Sebagai Pembunuhan Terencana
Prof Teuku
Jacob mendaftar ulah kekejaman manusia dengan kata-kata lugas yang cukup
mencengangkan.
Penyiksaan dan penganiayaan tahanan dan tawanan menunjukkan
kebengisan yang tak terbayangkan, mulai dari mencambuk, mencabut kuku, menjepit
ibu jari, melilit tubuh, membakar bagian badan, menyiram cairan panas, menjepit
daging dengan jepitan membara, memotong urat, membuang, memperbudak, memenggal
kepala, menggantung, melempar dari tempat tinggi, mencekik, membenamkan,
mengubur hidup-hidup, mencincang, sampai membunuh atau memperkosa anggota
keluarganya di depan mata, menjemur, tidak memberi makan, menyeret dengan kuda,
membakar dalam unggun api, dan sebagainya... sebagian besar dilakukan oleh
pemerintah terhadap rakyatnya sendiri.
Begitu sulit
dipercaya bahwa ulah kekejaman semacam itu dilakukan juga oleh rezim militer
Orde Baru terhadap musuh politik mereka atas nama suatu gagasan yang begitu
tinggi dan mulia, yakni Pancasila! Malahan rezim ini masih menggenapi khasanah
penyiksaan dan pembunuhan dengan penemuan baru mereka: memasukkan tahanan
politik hidup-hidup ke dalam luweng atau sumur alam yang amat dalam, memasukkan
ke dalam kapal bobrok dan menenggelamkannya, meneggelamkan hidup-hidup tahanan
dengan beban besi atau batu, menyiram gua dan ruba tempat persembunyian dengan
bensin dan membakarnya serta melemparkan alat peledak, menyetrom kemaluan laki
perempuan ketika mereka dipaksa bersetubuh, menancapkan bambu runcing ke dalam
vagina, dan tindakan keji lain yang sulit diterima akal sehat dan akal normal
dan sulit dipercaya oleh masyarakat beradab. Dan hebatnya rezim ini berusaha
keras untuk menghapusnya dari memori orang banyak dengan segala macam cara
termasuk memalsu sejarah dan menggantinya dengan memori rekayasa, Pancasila
sakti.
Perburuan
dan pembantaian orang-orang PKI dan yang disangka PKI serta seluruh gerakan
kiri sering dimulai dengan apa yang disebut sebagai "penemuan"
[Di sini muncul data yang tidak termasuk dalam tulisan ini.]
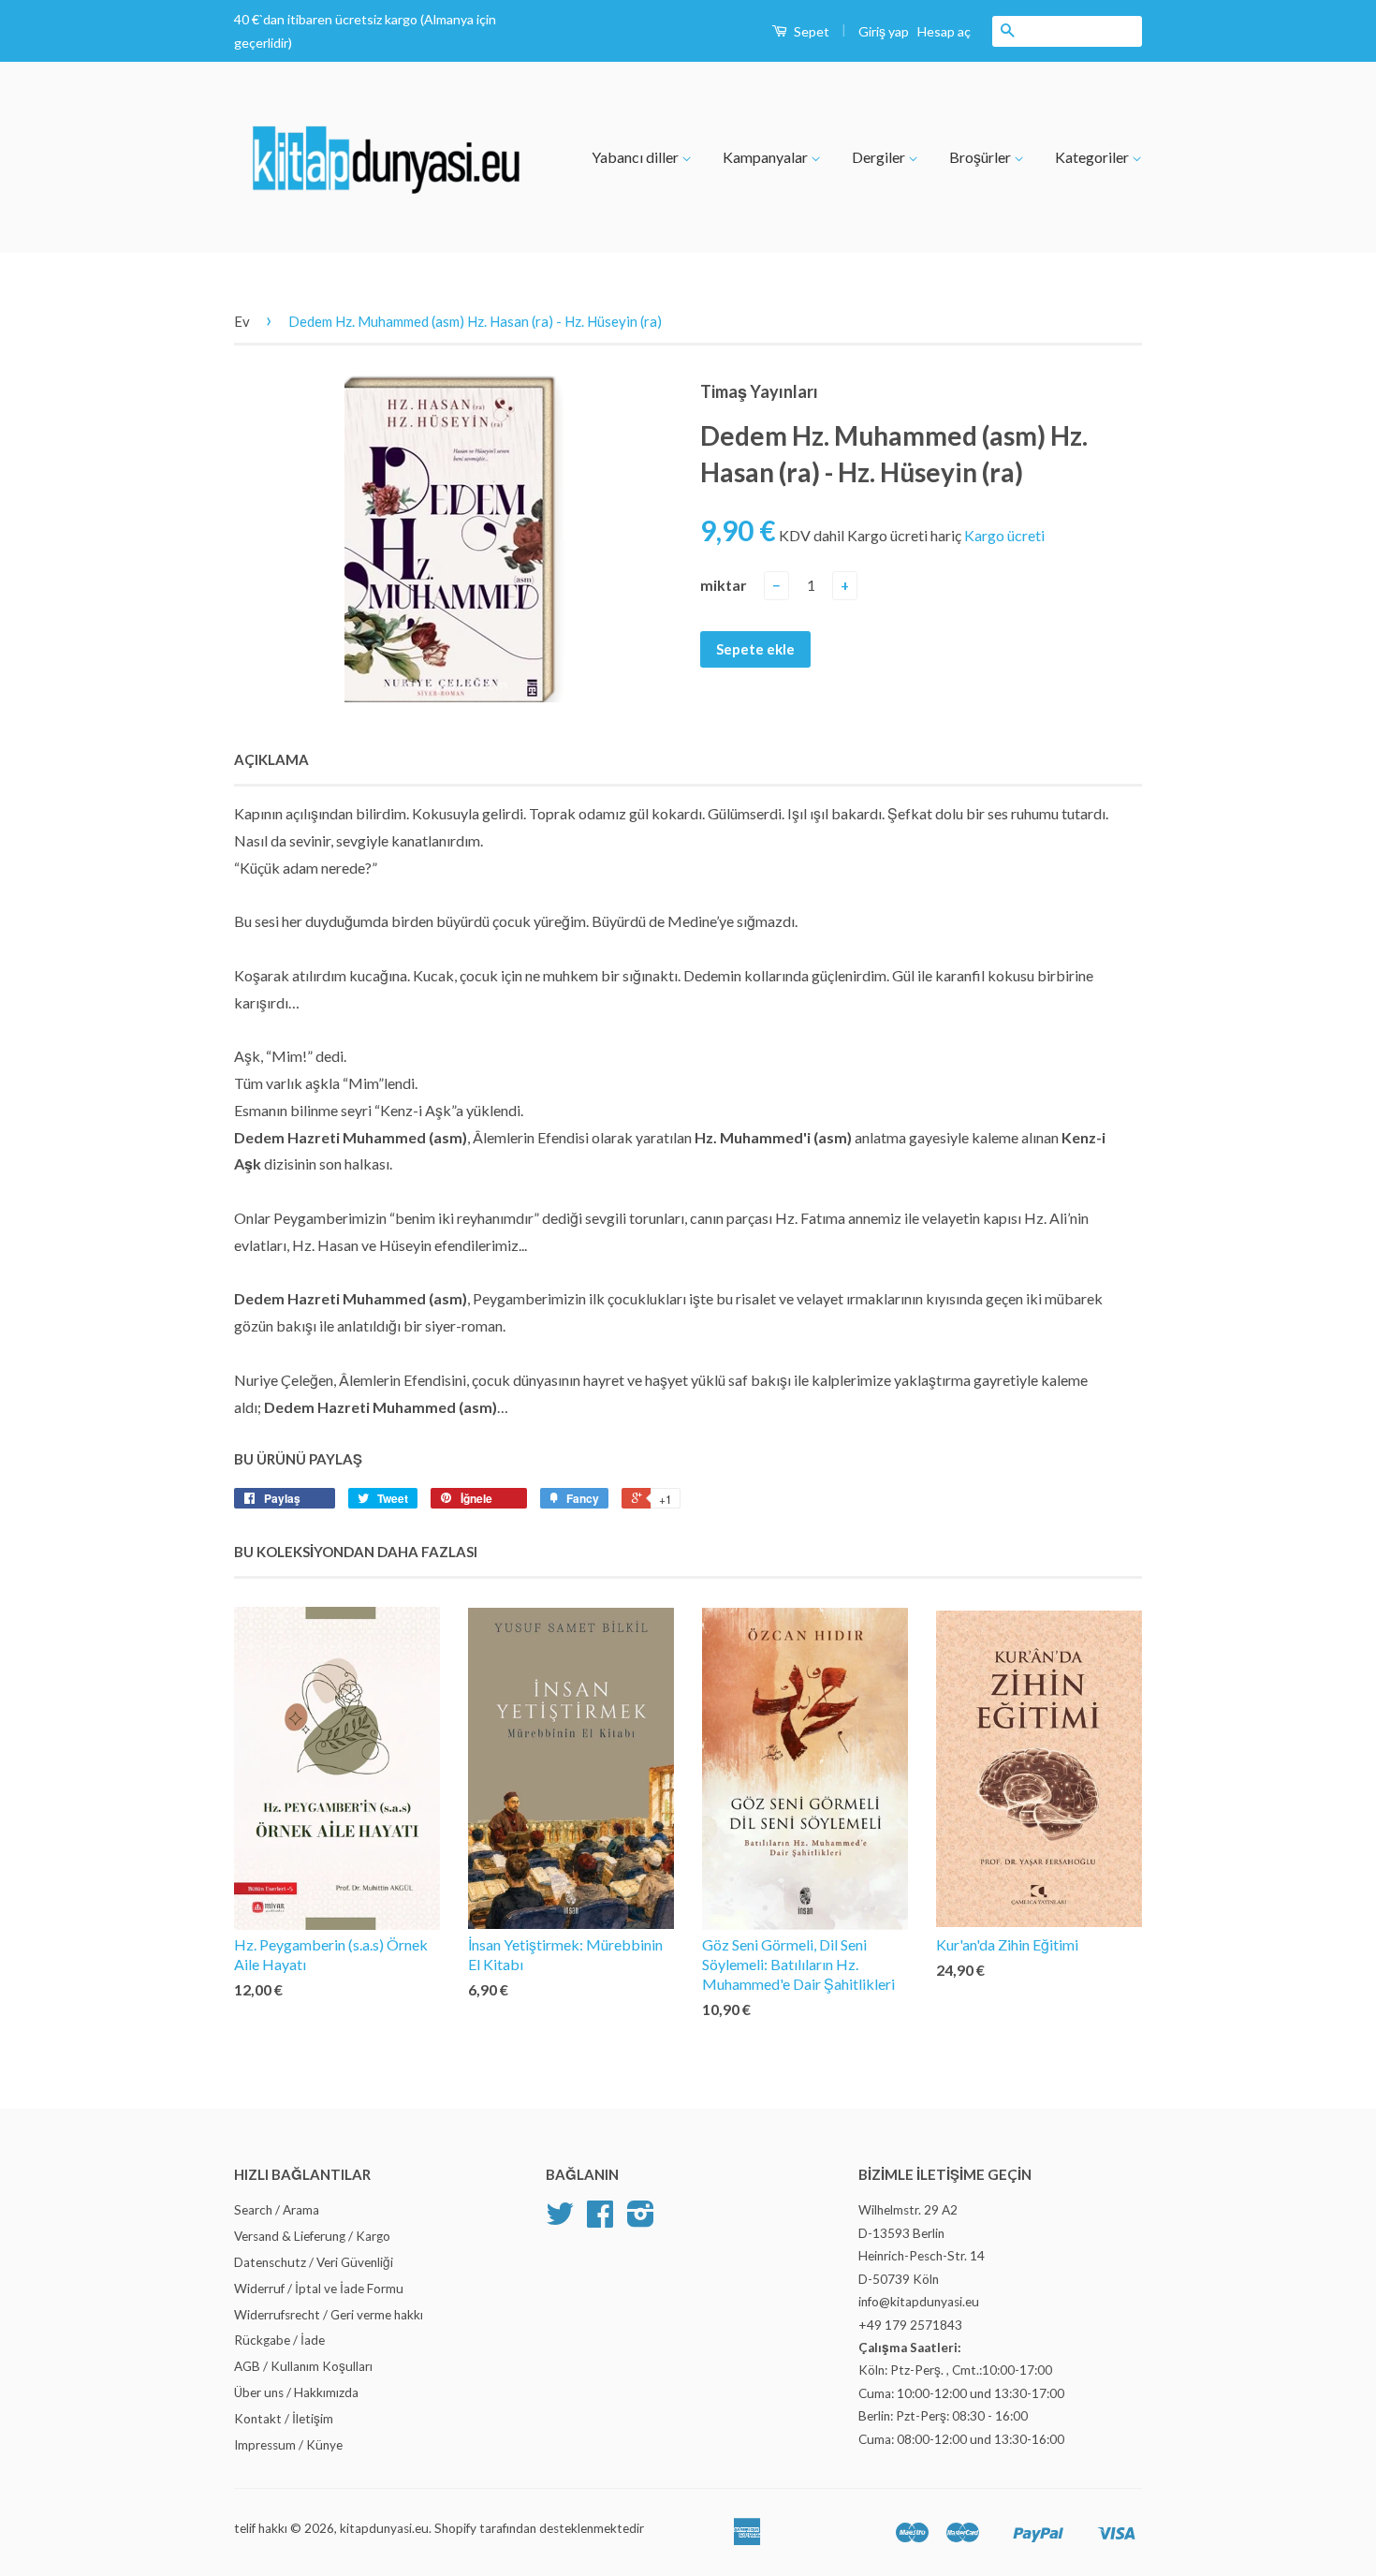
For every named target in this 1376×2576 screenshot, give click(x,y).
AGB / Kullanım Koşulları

dokumen-dokumen di kantor atau tokoh PKI atau organisasi yang lain tentang
daftar hitam tokoh-tokoh lawan PKI yang hendak dibunuh. Di samping itu juga
adanya dokumen yang berisi rencana-rencana gelap dan jahat yang lain. Setelah 1
Oktober 1965 dan sepanjang tahun 1966, koran dan penerbitan di Indonesia penuh
dengan berita segala macam kekejian dan kekotoran PKI beserta ormasnya sampai
dengan yang paling ganjil dan tidak masuk akal, telah menimbulkan histeria
nasional dan histeria bangsa sebagai landasan subur untuk melakukan pembasmian
terhadap mereka. Tidak selembar pun dokumen semacam itu pernah diajukan di
suatu pengadilan.
Dalam
telegram No. 868 kepada Kemlu AS pada tanggal 5 Oktober 1965, sore hari setelah
menghadiri pemakaman para jenderal di Kalibata, Dubes AS Marshall Green
memaparkan tentang petunjuk dasar dalam membantu rezim militer di Indonesia
agar benar-benar dijaga kerahasiaannya. Pentingnya disebarkan dongeng kesalahan
dan pengkhianatan PKI serta kebiadabannya, sesuatu yang bersifat amat mendesak.
Kedubes
Inggris di Jakarta menghubungi kantor besar dinas rahasia mereka di Singapura
tentang langkah-langkah yang perlu segera diambil menghadapi perkembangan
situasi di Indonesia. Perang urat syaraf alias perang penyesatan terhadap lawan
untuk merongrong dan melemahkan PKI. Tema propaganda berupa kisah kebiadaban
PKI dalam pembunuhan para jenderal dan puteri Jenderal Nasution, bahwa PKI agen
asing. Hal-hal itu harus dilaksanakan dengan halus, seolah sama sekali tidak
melibatkan Inggris, bahan semacam itu sebaiknya dikirim dari Pakistan atau
Filipina sebagai tercantum dalam telegram rahasia kedubes Inggris No.1835 6
Oktober 1965.
Sebagai
spesialis propaganda Norman Reddaway dipilih oleh Dubes Inggris Gilchrist
sebagai orang terbaik untuk pekerjaan kotor itu. Selanjutnya sang spesialis
antara lain memanfaatkan jalur koresponden BBC Asia Tenggara, Roland Challis.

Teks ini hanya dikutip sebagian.